Now the newest wrinkle is, are you ready for this - the 50 year mortgage? This isn't exactly a reflection of the fact that we are living longer but rather a reaction to skyrocketing housing prices and the slow upward creep of interest rates.

As with many an over the top idea, the 50-year loan originated in Southern California where several banks rolled out the product in March. It is generally offered as a variation on the 5/1 hybrid adjustable rate mortgage where the initial rate is fixed for five years and then adjusts according to a predetermined index (commonly the London Interbank Offered Rate or LIBOR.) The concept is simple - string out the time required to pay back money loaned and the payments will be smaller. In a market where traditional mortgage payments are freezing people out of homeownership each such innovative program will allow another sliver of those shut out to qualify for loans. Banks are marketing them as a less risky alternative to the popular interest only or option mortgages as the loan does amortize so that the homeowner builds limited equity. The lenders expect them to be particularly popular with homeowners who have been making only the minimum payments on their option mortgages and are getting a little panicky as their rate adjustment date nears.

Longer term mortgages also have some significant advantages for the lender. While it is probably a safe assumption that not many borrowers will hang around to burn their mortgages in 2056 - most will be too old to manage the match - some will, and this smoothes out the lender's cash flow and lowers the cost of advertising. Every business person knows it is cheaper to keep an existing customer than woo a new one.
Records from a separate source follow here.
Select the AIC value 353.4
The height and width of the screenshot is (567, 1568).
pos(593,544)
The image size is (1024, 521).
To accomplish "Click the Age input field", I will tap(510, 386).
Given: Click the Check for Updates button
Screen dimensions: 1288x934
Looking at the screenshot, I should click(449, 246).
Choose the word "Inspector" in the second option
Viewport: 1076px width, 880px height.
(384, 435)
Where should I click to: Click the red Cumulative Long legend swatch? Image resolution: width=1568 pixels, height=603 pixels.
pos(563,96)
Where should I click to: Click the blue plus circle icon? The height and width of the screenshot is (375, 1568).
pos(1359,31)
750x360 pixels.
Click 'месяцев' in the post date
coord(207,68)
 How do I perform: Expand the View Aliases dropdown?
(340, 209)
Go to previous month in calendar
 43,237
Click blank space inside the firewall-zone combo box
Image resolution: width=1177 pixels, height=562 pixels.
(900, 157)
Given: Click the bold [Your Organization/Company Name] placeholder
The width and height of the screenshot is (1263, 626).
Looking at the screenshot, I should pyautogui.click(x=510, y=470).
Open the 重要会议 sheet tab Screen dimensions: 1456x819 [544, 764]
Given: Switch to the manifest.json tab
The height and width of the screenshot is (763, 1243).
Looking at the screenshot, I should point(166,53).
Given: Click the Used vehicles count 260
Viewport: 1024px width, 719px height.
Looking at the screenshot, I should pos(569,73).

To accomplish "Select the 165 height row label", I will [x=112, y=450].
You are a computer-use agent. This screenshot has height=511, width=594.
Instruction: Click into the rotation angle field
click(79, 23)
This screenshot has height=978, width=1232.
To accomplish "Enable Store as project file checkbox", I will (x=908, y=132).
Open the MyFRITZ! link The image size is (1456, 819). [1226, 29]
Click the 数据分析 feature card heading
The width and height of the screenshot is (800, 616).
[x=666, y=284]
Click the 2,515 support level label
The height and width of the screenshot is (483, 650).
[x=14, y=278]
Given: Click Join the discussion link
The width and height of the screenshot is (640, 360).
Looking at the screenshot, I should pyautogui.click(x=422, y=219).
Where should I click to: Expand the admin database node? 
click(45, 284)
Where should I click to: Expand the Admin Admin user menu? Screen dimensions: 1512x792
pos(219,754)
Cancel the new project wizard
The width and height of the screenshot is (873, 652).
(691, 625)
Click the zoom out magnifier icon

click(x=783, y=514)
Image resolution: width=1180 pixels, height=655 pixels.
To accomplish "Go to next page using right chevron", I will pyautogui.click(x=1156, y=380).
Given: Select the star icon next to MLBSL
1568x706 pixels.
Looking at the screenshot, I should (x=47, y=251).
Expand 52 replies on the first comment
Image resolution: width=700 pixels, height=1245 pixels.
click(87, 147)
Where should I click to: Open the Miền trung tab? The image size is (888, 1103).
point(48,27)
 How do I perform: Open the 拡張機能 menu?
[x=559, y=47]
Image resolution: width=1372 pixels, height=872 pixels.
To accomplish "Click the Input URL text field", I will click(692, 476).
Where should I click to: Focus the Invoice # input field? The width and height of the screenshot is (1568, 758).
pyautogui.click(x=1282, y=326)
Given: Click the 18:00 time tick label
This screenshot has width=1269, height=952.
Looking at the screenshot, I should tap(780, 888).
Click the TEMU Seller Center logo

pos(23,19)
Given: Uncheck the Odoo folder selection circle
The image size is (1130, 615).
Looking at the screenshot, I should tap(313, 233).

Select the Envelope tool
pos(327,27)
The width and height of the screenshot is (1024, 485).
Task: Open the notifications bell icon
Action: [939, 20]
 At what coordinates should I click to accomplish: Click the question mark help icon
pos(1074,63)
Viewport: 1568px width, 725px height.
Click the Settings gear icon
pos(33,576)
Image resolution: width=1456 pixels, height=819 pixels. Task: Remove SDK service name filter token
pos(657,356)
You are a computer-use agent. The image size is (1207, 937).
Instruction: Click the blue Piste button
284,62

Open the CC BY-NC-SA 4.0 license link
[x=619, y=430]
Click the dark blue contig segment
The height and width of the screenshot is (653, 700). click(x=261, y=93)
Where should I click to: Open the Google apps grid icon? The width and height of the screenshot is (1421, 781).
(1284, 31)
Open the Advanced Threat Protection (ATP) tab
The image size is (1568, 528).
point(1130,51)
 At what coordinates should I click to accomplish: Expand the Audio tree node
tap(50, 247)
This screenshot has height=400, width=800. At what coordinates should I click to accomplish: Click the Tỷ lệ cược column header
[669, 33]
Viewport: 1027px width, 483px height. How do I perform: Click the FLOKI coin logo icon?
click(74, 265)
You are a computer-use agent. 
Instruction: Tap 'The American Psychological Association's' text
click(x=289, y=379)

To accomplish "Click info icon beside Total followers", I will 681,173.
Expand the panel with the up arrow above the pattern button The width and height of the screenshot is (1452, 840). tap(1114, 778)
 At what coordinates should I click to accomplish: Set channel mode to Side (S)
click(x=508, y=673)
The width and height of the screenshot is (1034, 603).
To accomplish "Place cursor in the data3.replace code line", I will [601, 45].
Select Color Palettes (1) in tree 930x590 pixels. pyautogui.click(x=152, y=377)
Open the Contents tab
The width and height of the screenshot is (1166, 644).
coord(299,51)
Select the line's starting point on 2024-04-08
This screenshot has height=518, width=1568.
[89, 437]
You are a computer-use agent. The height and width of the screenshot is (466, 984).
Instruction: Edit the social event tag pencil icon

According to Bankrate.com about 25 percent of new mortgages in California are 40 year loans so the 50 year home loan "is the next step." One banker says he has taken over 200 applications already for the new product.

Perhaps the 50-year will have little appeal outside of California but let's take a comparative look at the various terms of mortgages that are out there and what each will cost a consumer who takes out a $200,000 loan.

The 15-year fixed rate mortgage is currently priced at 6.17 percent. This would require a payment for principal and interest of $1,706.14 and would cost the borrower a total of $107,104.77 in interest over the life of the loan. At the end of five years the borrower would have a balance remaining on the loan of 146,898.49, a substantial accumulation of equity during the period.

The 30-year fixed rate mortgage this week carries a rate of 6.58 percent. The same $200,000 loan would result in a payment of $1,274.68, a savings of $431.46 each month over the 15-year each month. This loan if kept for the full 30 years will cost $259,502.57 and at the end of the fifth year has allowed the homeowner to build $14,110 in equity.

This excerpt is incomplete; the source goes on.